» Provided passage
------------------------------

Salvi knew what he had done, they all did. Born in the province, across the bay in Sanlúcar de Barrameda, Salvi had been at Cádiz when Cervera turned up as an unknown and unlikely coach in April 2016 and he was still there when he left last week, sacked after six years and bidding farewell to appreciative applause. Back then, Cádiz were in the Second Division B, Spain’s 80-team, regionalised, third-to-seventh division, and on the edge of the abyss; by the time he had gone, they had been promoted twice and were a top-flight team, having returned at last in 2020.
Cervera always insisted he wouldn’t be remembered like Mágico González, the forward they were as fond of for sleeping in and sitting on the beach strumming his guitar as for scoring goals. In a place with a reputation for silliness and fun, where the football team supposedly fit that ideal too and fans pride themselves on being a little different, blowing kisses rather than hurling insults at opponents, he was unapologetically practical, a defensive coach who celebrated being more boring than bohemian, a prophet of parking the bus.
He was also wrong, as it turned out. Even when his superpowers waned, Cervera’s popularity didn’t. He had taken Cádiz back to the first division after 15 years. Within three months, they had beaten Athletic, Madrid and Barcelona, the three teams who have only ever been there. He is, the club’s president said, the best manager in their history, the achievement too huge and the gratitude too great to get hung up on aesthetics. On the pitch anyway. Because if there was a sort of joy taken in being so bloody-minded, something almost funny about the way they socked it to the man, off the pitch there was something about him too.
When he turned up in bright yellow glasses, Cádiz colours, it worked somehow. Something in how the city reached him reached them. Even in his style there was a straight-talking humility that hit home. When he used the phrase “fight is non-negotiable”, it got printed on T-shirts that soon sold out. One fan called his house that – and found Cervera popping in to say hello. He was the club, breaking down in tears when they returned to primera. Everyone knew this wasn’t easy and hadn’t been easy on him. They also kind of knew they shouldn’t really be there.

------------------------------

» Prompt
Extend the passage about Cervera's time as Cádiz coach with the paragraphs that would follow its last sentence.

» Supplied entries

------------------------------

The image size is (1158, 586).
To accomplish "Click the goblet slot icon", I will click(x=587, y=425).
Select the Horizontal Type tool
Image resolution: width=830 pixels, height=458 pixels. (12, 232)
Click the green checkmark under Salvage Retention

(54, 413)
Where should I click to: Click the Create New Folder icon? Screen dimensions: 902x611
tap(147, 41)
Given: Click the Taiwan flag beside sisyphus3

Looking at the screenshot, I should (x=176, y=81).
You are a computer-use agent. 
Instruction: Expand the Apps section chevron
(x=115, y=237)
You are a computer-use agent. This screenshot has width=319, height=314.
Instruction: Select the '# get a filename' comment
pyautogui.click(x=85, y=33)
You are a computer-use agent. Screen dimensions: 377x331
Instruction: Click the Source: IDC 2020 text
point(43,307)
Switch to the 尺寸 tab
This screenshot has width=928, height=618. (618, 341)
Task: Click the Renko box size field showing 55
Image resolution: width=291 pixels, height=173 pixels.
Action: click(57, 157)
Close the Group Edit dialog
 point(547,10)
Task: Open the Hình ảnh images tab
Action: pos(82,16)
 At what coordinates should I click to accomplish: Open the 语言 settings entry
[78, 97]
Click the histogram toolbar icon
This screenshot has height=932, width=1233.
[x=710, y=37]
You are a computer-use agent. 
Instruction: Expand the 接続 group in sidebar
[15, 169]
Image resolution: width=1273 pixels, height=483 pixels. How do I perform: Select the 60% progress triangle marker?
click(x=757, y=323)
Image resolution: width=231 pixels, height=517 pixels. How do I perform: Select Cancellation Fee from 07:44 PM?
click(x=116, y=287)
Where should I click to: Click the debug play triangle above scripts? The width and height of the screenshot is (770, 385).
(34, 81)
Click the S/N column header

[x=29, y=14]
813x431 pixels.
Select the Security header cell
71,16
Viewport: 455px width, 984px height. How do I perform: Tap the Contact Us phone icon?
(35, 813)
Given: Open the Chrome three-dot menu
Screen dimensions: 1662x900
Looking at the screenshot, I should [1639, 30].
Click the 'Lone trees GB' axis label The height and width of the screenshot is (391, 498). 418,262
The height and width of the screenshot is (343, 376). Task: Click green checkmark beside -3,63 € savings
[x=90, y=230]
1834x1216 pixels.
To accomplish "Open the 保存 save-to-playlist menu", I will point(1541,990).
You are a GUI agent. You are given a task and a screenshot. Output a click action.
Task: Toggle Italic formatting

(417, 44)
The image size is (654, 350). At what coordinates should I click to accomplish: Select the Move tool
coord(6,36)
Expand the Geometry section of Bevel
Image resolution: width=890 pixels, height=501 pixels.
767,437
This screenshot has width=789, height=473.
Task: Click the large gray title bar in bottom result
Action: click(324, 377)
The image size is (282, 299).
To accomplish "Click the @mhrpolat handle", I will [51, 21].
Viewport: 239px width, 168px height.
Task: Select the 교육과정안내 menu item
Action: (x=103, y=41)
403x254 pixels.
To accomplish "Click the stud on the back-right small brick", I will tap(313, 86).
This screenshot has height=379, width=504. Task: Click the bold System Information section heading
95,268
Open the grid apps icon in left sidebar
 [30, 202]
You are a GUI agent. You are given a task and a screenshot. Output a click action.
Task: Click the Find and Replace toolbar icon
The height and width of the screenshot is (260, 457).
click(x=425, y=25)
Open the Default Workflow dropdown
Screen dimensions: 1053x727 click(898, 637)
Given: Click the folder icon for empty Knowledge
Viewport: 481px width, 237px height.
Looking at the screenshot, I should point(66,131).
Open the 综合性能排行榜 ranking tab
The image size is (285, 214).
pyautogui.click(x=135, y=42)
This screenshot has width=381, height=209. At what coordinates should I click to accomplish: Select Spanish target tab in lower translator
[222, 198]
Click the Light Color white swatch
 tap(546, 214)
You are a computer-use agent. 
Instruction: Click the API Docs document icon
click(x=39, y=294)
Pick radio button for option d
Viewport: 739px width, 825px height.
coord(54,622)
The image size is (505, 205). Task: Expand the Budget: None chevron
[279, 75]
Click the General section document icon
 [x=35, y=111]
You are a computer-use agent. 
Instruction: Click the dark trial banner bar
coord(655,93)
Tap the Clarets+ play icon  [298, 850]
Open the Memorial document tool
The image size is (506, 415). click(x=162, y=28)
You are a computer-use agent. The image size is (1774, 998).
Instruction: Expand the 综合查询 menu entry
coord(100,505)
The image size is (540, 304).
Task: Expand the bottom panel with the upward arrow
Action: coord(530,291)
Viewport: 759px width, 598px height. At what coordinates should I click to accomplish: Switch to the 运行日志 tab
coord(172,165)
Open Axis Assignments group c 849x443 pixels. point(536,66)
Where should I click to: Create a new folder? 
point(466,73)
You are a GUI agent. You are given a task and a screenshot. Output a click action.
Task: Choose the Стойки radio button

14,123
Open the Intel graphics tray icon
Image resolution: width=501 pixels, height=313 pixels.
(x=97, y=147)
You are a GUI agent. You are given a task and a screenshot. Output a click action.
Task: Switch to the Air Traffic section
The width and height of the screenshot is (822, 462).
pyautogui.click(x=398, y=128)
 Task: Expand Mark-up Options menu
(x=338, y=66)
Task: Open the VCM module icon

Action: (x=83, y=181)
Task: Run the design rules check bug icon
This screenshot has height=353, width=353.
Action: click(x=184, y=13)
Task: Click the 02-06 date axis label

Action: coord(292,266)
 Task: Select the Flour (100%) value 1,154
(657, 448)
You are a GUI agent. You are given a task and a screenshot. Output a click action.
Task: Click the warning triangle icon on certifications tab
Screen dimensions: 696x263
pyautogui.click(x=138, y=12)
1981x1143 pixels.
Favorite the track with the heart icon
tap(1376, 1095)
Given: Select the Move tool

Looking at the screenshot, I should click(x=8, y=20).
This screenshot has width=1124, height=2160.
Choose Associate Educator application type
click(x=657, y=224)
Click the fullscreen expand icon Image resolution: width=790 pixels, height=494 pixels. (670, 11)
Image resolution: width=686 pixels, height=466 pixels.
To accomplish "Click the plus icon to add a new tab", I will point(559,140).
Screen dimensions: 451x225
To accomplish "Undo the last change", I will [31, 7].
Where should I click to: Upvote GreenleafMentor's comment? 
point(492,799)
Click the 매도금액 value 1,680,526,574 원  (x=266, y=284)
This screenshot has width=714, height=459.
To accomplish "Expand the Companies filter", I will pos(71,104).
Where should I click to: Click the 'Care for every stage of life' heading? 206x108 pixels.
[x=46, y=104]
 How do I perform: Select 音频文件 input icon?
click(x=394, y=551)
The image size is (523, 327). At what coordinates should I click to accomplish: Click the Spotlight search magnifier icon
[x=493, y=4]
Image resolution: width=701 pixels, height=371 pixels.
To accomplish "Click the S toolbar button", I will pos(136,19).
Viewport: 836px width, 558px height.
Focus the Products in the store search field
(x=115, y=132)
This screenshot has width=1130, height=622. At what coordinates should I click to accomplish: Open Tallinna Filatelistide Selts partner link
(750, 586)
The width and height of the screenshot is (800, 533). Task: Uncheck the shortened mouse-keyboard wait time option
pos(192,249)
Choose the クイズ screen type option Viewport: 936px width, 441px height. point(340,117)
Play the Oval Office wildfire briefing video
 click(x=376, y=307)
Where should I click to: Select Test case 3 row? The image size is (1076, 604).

------------------------------

» Response
The problem was, they weren’t likely to be there much longer. Last year Cádiz survived surprisingly comfortably but the second season was always likely to be harder. Their enemies had got wise to them, which didn’t take much. “It worked last year, but teams watch a lot of videos,” said striker Álvaro Negredo. Their signings have not had a particularly significant impact. Beaten 2-0 at Osasuna, Cádiz ended week 20 second bottom, three points from safety. They hadn’t won in nine games and had only two wins all season. Something was broken, between president and coach particularly, while defender Juan Cala understandably sounded like a man who feared they had already given up, relegation inevitable now. Talking of the need to “swim and swim, even if we die on the shore”, “to pull together, even if the boat is sinking”, he insisted: “No one escapes the fire.”
Not even Cervera, and he knew that better than anyone. “We won’t survive like this,” he said after the Osasuna game, “salvation is possible but a lot has to change, and you could think of me in that too.” The following day he was sacked. The day after, Sergio Fernández was introduced as his replacement, arriving on a mission to keep them in the division. On a mission to give them the ball back too.
It wasn’t just that results were bad; it was that even good ones might no longer be enough. When they drew 0-0 at Madrid recently, it was described by full-back Carlos Akapo as pure Cervera. But while that felt good, it was still only a point at a time when they need wins, and only lasted seven days. The style that had served them started to divide not bind. When he was sacked, Alex Fernández was one of many players calling him “a father”, but the fun had gone.
Cervera, though, clung even tighter to the way they were, doubling down on his discourse to the point where it felt deliberate. Asked if Cervera had been “asking to be sacked”, the president said no, but there was something in how he spoke that seemed that way. He talked about how the more they tried to do, the worse they were, how he didn’t want the ball. There had been a perverse pleasure in that message before; now, it sounded like a self-parody. At times, the tone felt taunting, challenging. For players, it didn’t exactly feel like faith in them. The weight grew. “We’re a long way from our target and there’s a sadness about the team,” the president Vizcaíno said.
Which is why Cervera was sitting there behind a picture of his specs and his hashtag – #LLNSN, fight is non-negotiable – last week, a shirt listing his achievements alongside him. “Gracias Álvaro” was written across the shoulders, the glasses symbol beneath. “I never imagined that I would come here at 50 and find a place that would change me so much,” he said, “but now I have a family that is waiting for me.” He closed by reciting a line from the club’s unofficial anthem, a pasodoble from the 1998 carnival called Me Han Dicho Que El Amarillo. “Long live Cádiz, long live cadistas, long live their bollocks!” he said, slapping the desk and standing to leave for the last time.
Fans were furious, audible outside the ground. A banner declared Cervera the best manager in their history and they were sure the blame lay with Vizcaíno instead. A week on, at Cádiz’s first league game under Sergio against his former club Espanyol on Tuesday night, some called for the president to resign and chanted Cervera’s name.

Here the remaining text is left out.